WHAT IS BEING ASKED>
Could you restate all of the records below exactly, with the pictures left out?

Stored data

--- START ---

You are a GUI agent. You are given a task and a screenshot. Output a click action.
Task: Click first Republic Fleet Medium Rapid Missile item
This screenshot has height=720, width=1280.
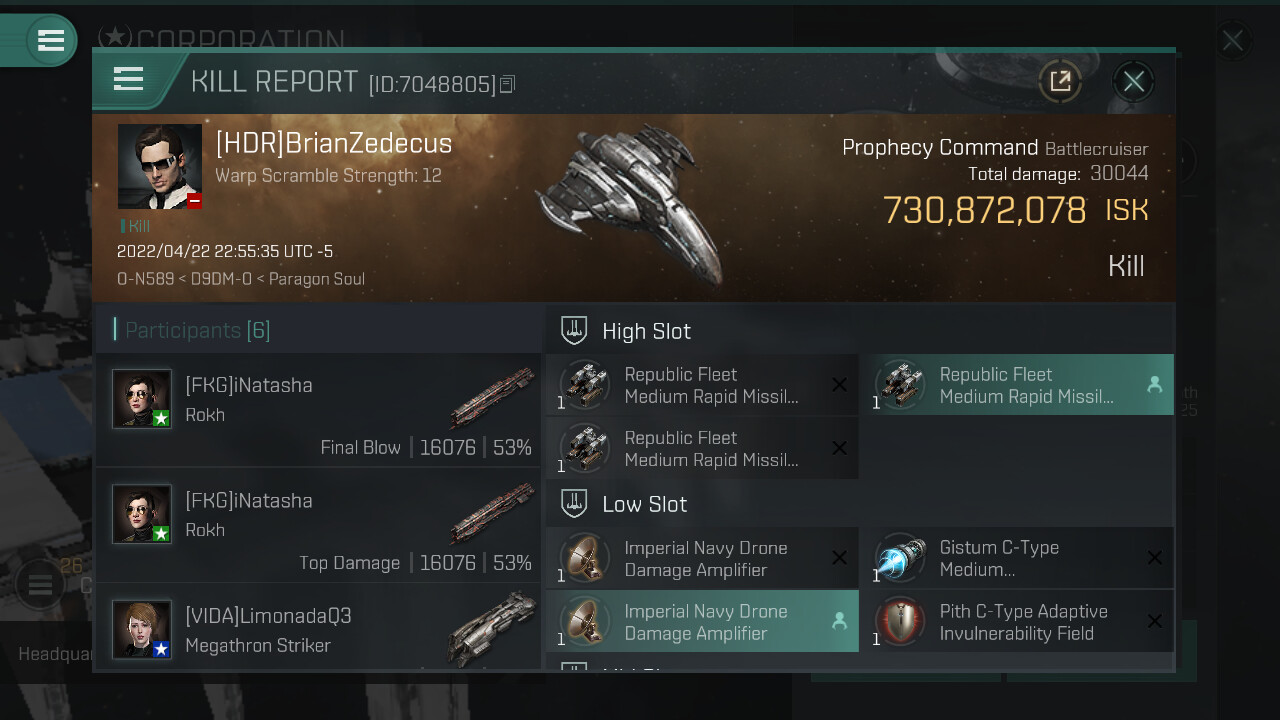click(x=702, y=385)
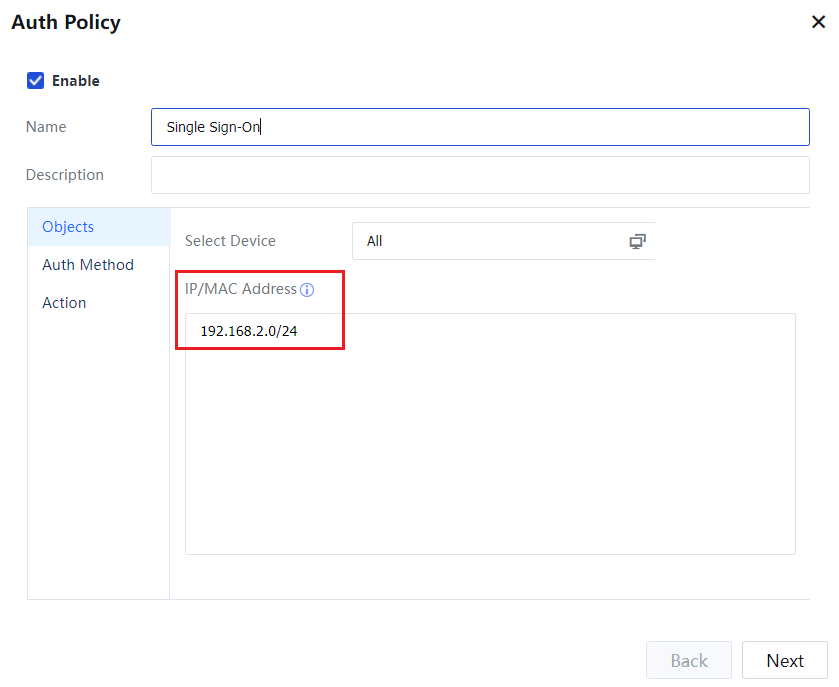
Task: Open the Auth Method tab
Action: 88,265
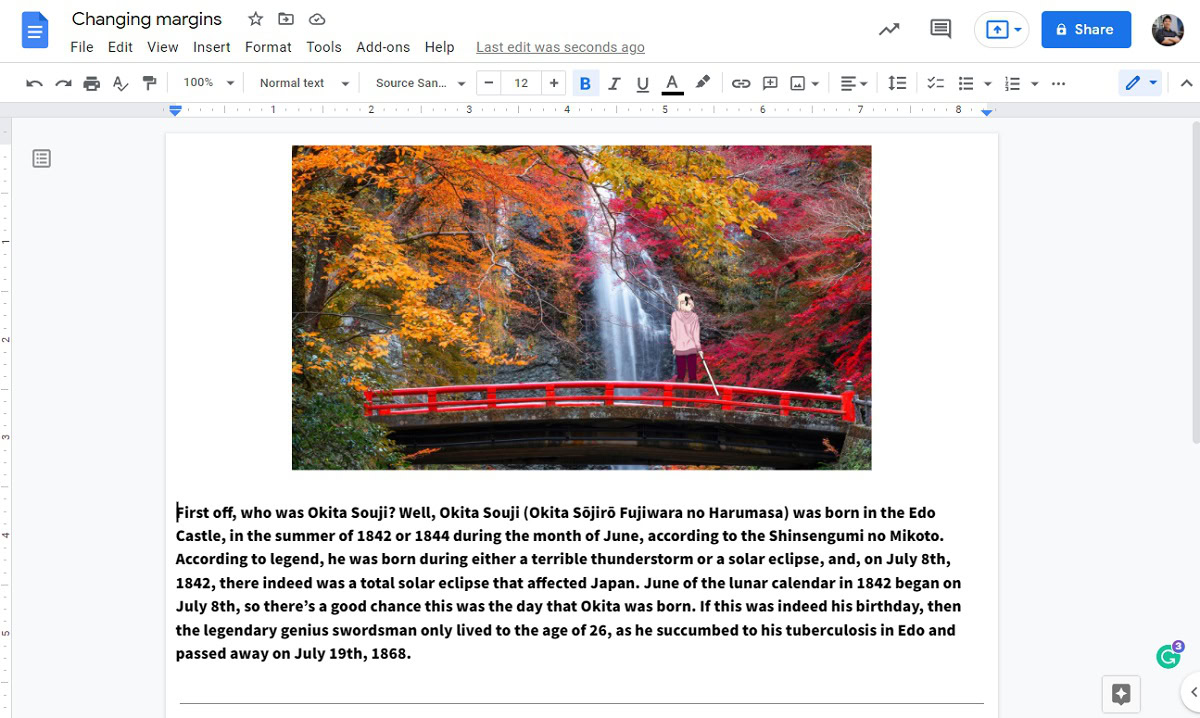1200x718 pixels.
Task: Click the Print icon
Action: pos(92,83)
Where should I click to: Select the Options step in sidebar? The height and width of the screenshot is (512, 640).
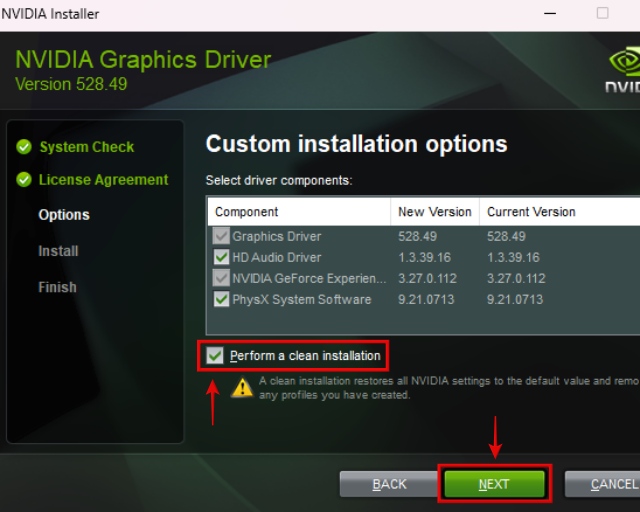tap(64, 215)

--- END ---

TASK RESPONSE>
You are a GUI agent. You are given a task and a screenshot. Output a click action.
Task: Click first Republic Fleet Medium Rapid Missile item
This screenshot has height=720, width=1280.
click(x=702, y=385)
Task: Open the Auth Method tab
Action: 88,265
1200x718 pixels.
Task: Click the Print icon
Action: pos(92,83)
Where should I click to: Select the Options step in sidebar? The height and width of the screenshot is (512, 640).
tap(64, 215)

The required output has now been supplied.